■ **WHAT TO WORK ON**
Reproduce verbatim the records beginning with the line that contains "Provide the [X, Y]" and continuing through the line that contains "center [215, 498].", including both of those lines.

[Excerpt from a data file]
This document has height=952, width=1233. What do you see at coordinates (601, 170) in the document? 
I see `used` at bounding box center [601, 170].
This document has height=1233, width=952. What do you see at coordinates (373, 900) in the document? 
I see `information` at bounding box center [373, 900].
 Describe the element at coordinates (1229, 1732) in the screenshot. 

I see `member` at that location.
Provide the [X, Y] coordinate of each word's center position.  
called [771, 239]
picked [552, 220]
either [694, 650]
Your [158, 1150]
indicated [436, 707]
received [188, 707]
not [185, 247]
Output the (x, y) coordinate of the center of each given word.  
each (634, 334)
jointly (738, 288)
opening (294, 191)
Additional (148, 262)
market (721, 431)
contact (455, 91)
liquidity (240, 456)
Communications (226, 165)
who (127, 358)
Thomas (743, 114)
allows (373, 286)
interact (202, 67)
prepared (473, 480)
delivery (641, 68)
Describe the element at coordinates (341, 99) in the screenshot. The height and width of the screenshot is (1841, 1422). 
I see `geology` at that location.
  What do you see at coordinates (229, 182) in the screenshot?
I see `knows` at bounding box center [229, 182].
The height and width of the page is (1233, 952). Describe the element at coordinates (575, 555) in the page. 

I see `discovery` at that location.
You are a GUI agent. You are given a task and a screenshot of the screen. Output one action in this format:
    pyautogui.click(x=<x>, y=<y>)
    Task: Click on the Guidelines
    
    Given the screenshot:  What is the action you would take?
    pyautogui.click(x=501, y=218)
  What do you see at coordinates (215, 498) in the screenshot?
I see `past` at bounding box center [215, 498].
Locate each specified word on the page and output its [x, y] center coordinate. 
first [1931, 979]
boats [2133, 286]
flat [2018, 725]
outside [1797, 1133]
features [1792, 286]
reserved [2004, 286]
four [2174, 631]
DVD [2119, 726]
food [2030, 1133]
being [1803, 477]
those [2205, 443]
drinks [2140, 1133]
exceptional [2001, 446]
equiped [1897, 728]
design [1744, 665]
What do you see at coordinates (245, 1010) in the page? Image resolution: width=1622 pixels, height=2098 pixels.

■ **EXERCISE RESPONSE**
Provide the [X, Y] coordinate of each word's center position.  
called [771, 239]
picked [552, 220]
either [694, 650]
Your [158, 1150]
indicated [436, 707]
received [188, 707]
not [185, 247]
Output the (x, y) coordinate of the center of each given word.  
each (634, 334)
jointly (738, 288)
opening (294, 191)
Additional (148, 262)
market (721, 431)
contact (455, 91)
liquidity (240, 456)
Communications (226, 165)
who (127, 358)
Thomas (743, 114)
allows (373, 286)
interact (202, 67)
prepared (473, 480)
delivery (641, 68)
Describe the element at coordinates (341, 99) in the screenshot. The height and width of the screenshot is (1841, 1422). 
I see `geology` at that location.
  What do you see at coordinates (229, 182) in the screenshot?
I see `knows` at bounding box center [229, 182].
The height and width of the page is (1233, 952). Describe the element at coordinates (575, 555) in the page. 

I see `discovery` at that location.
You are a GUI agent. You are given a task and a screenshot of the screen. Output one action in this format:
    pyautogui.click(x=<x>, y=<y>)
    Task: Click on the Guidelines
    
    Given the screenshot:  What is the action you would take?
    pyautogui.click(x=501, y=218)
  What do you see at coordinates (215, 498) in the screenshot?
I see `past` at bounding box center [215, 498].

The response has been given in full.